▶ _TASK_: Rewrite the records from the line with "Image resolution: width=508" through the end of the records, renaming "Viewport" to "Window size" and keeping everything else the same. Leave the pictures out of your answer.

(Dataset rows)
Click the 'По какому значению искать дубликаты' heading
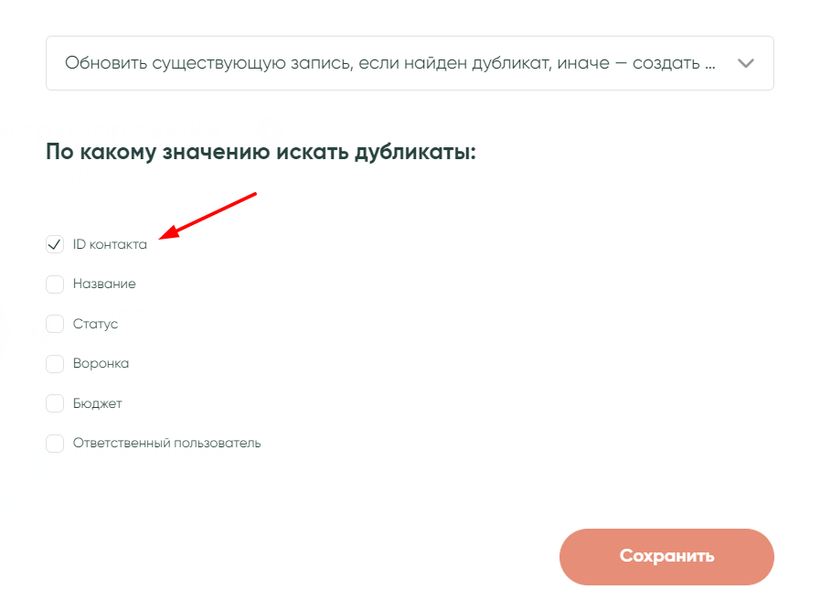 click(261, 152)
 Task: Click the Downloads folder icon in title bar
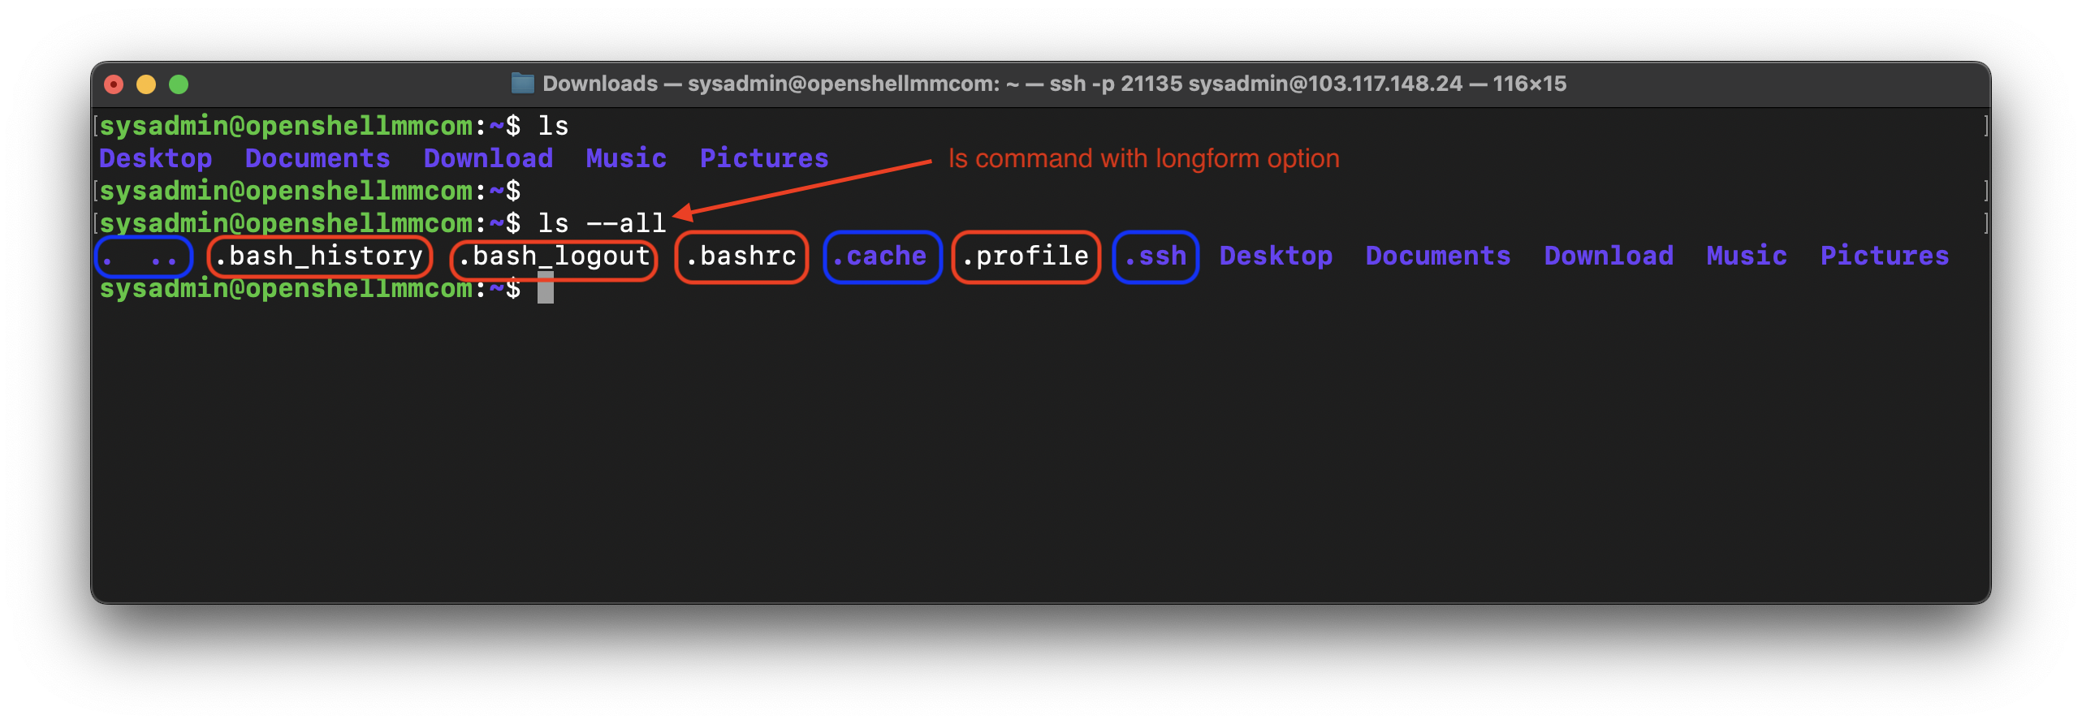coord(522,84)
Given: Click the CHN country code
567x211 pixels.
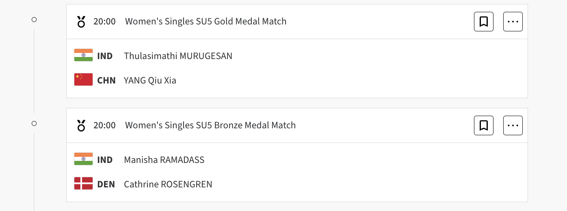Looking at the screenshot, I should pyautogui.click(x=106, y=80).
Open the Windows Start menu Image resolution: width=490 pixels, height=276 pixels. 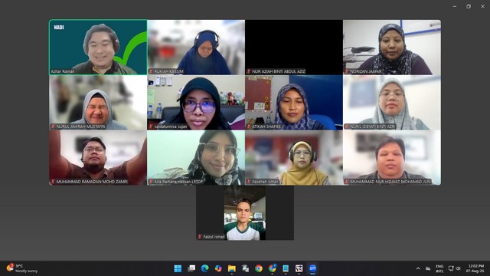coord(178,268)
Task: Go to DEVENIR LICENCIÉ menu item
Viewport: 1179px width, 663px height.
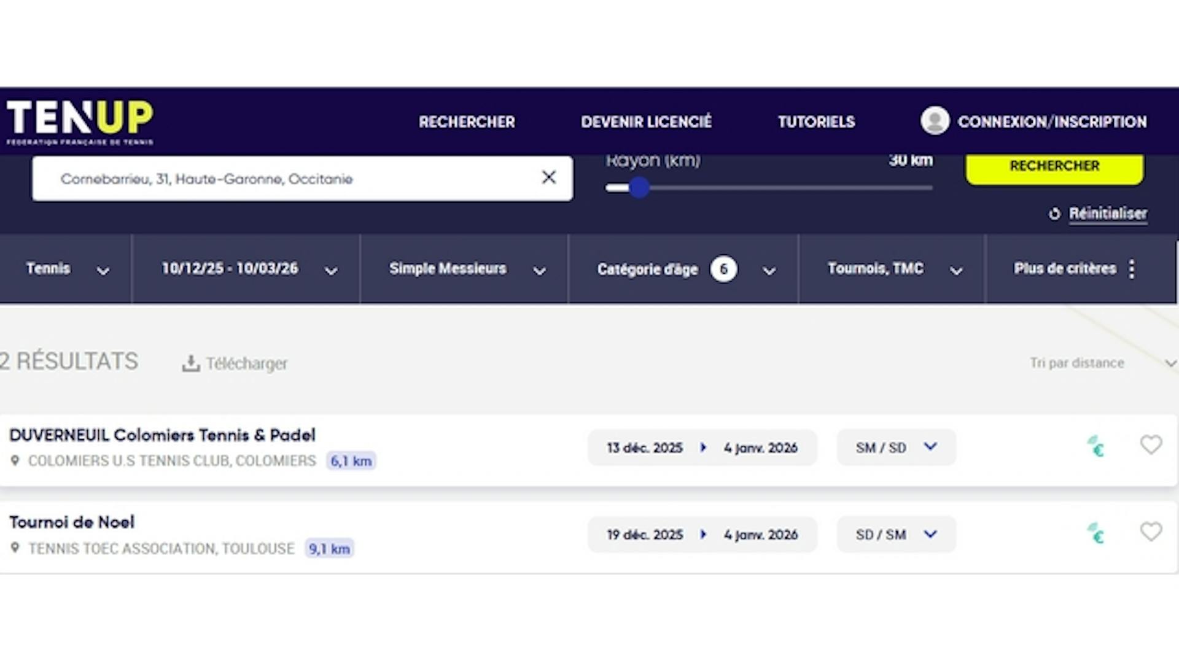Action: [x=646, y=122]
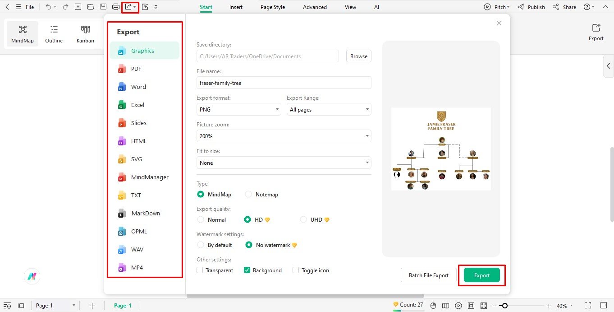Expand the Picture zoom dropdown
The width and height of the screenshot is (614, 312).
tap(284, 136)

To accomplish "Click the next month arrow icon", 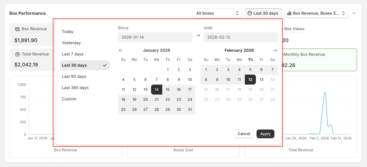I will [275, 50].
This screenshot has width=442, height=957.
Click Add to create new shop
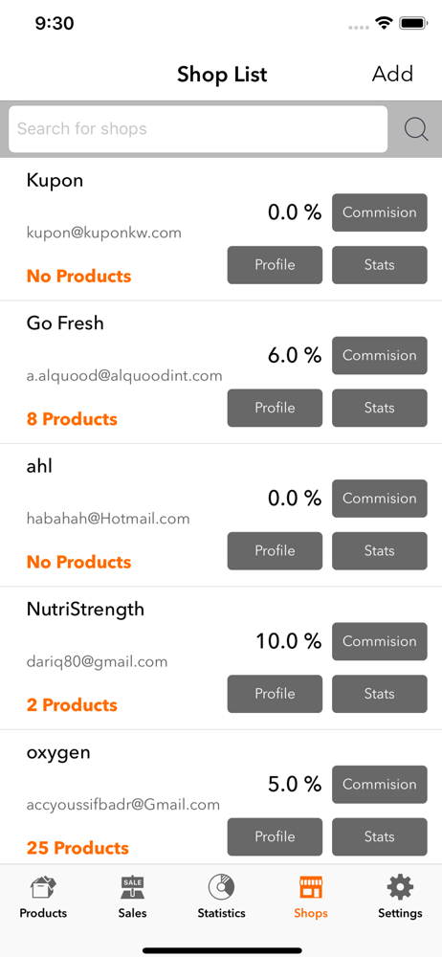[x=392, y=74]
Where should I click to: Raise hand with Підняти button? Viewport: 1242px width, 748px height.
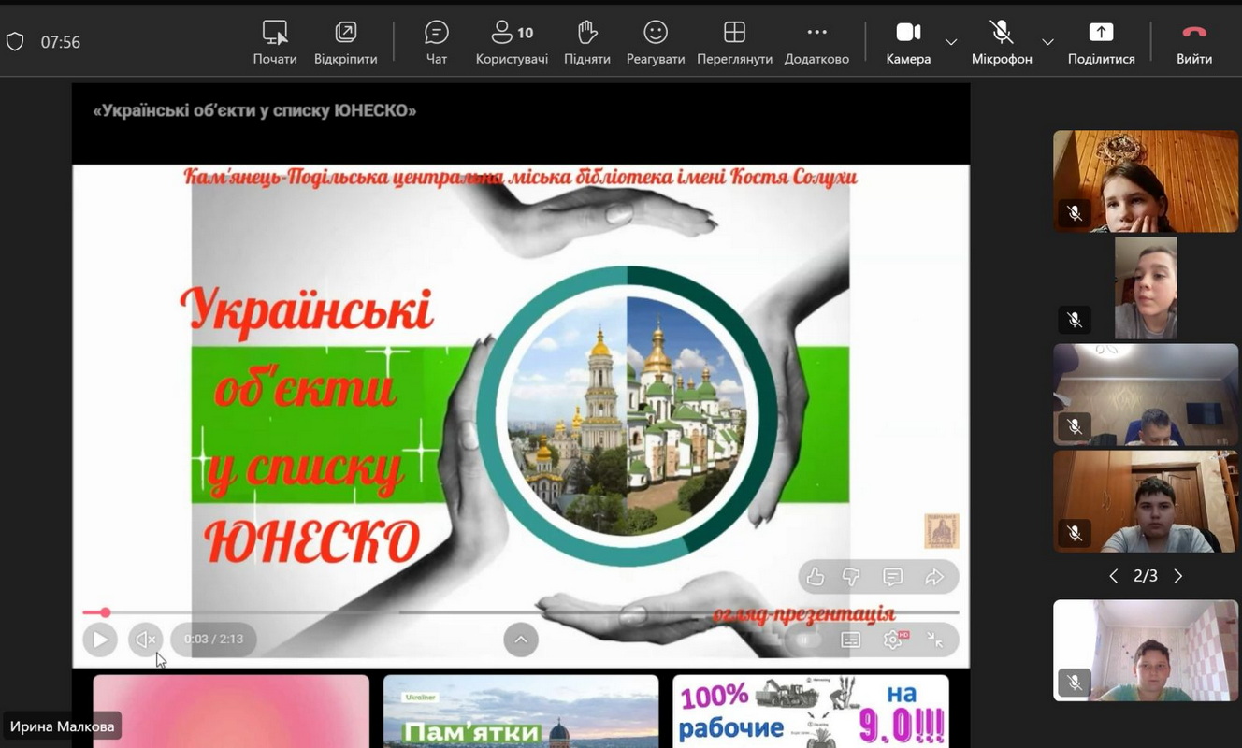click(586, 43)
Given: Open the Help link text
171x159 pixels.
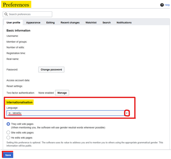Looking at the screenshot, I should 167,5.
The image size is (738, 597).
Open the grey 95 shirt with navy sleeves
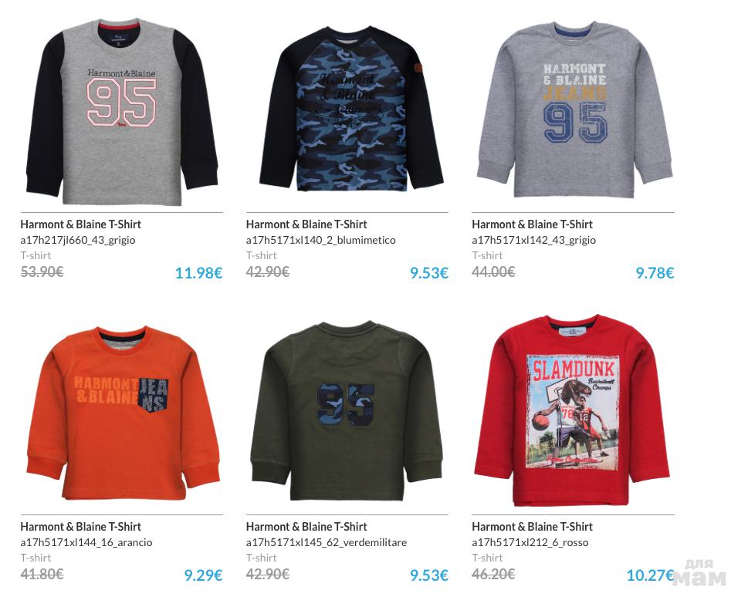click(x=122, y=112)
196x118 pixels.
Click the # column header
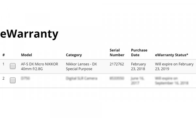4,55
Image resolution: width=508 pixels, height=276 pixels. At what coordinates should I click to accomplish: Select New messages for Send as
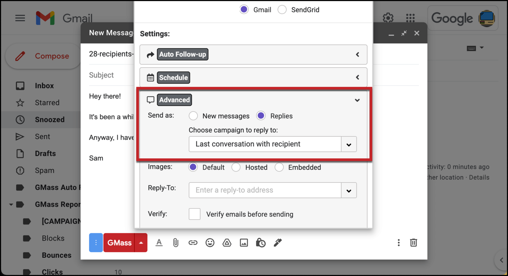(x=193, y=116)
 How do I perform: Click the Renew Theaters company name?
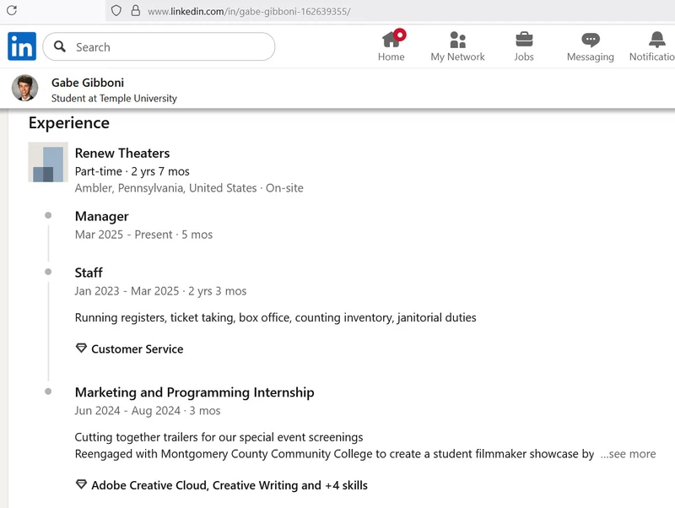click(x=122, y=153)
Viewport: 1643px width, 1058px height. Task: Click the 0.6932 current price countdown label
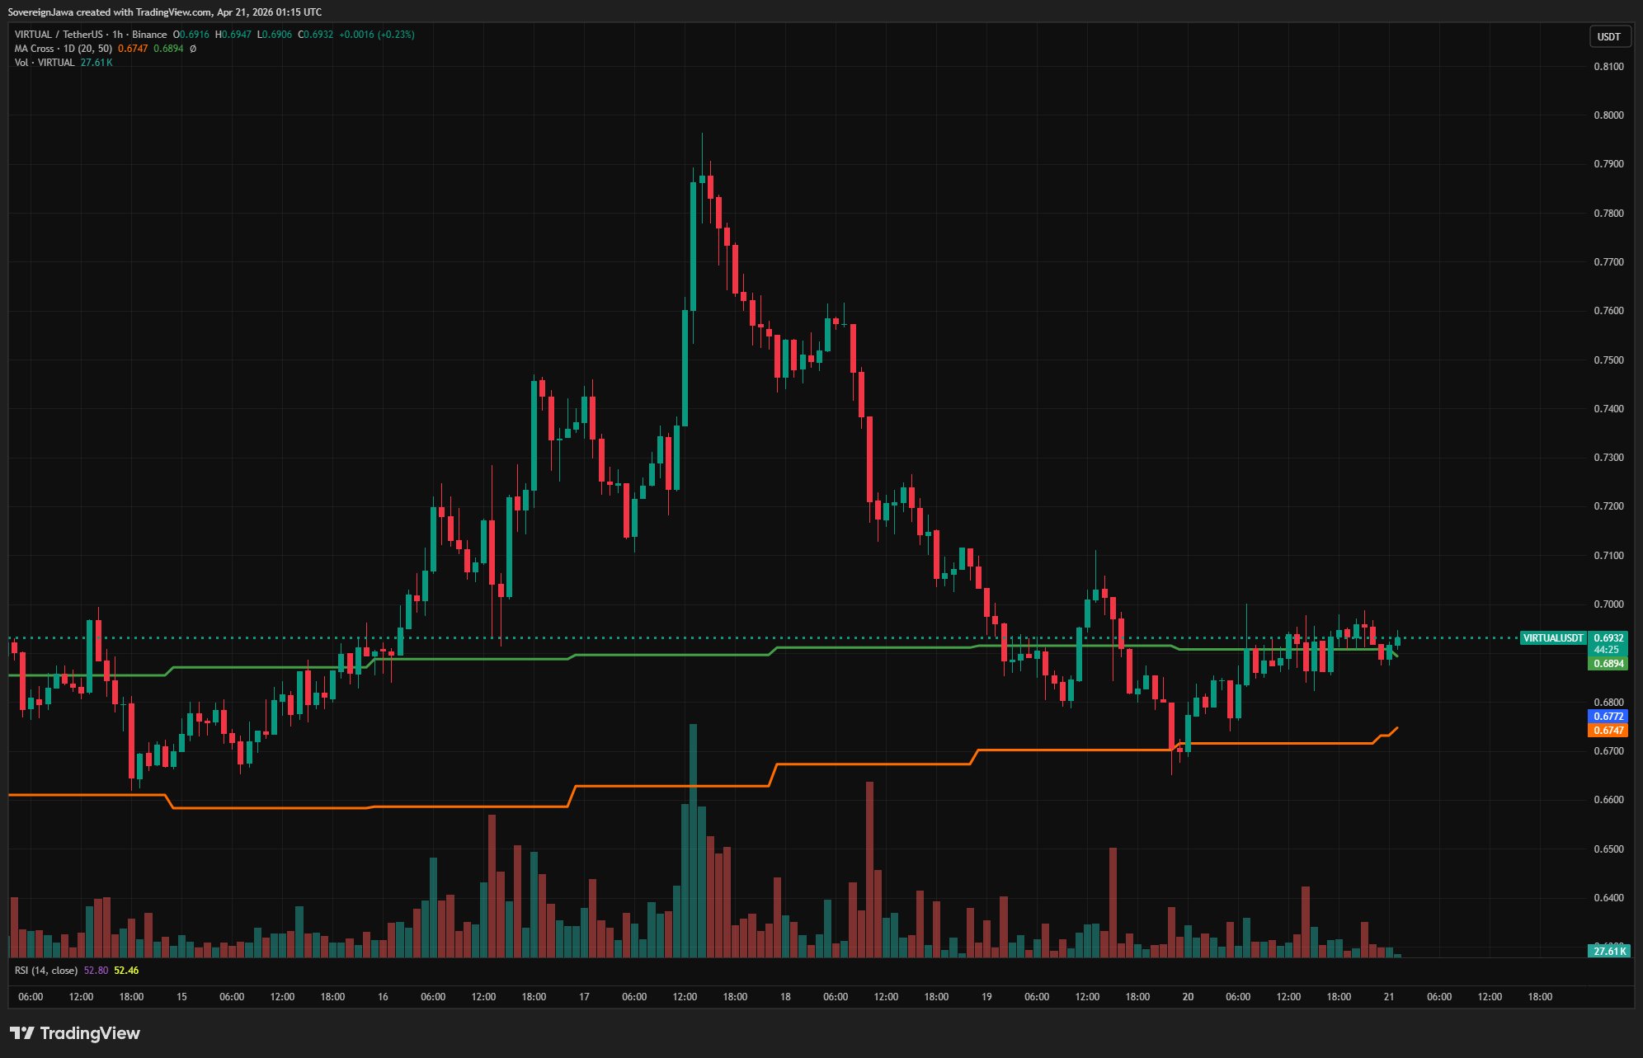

▶ _RESULT OF THIS EXERCISE_:
Image resolution: width=508 pixels, height=276 pixels. At what coordinates should I click to accomplish: Select New messages for Send as
(x=193, y=116)
 How do I perform: Click the Renew Theaters company name?
click(x=122, y=153)
Window size: 1643px width, 1058px height. Task: Click the 0.6932 current price countdown label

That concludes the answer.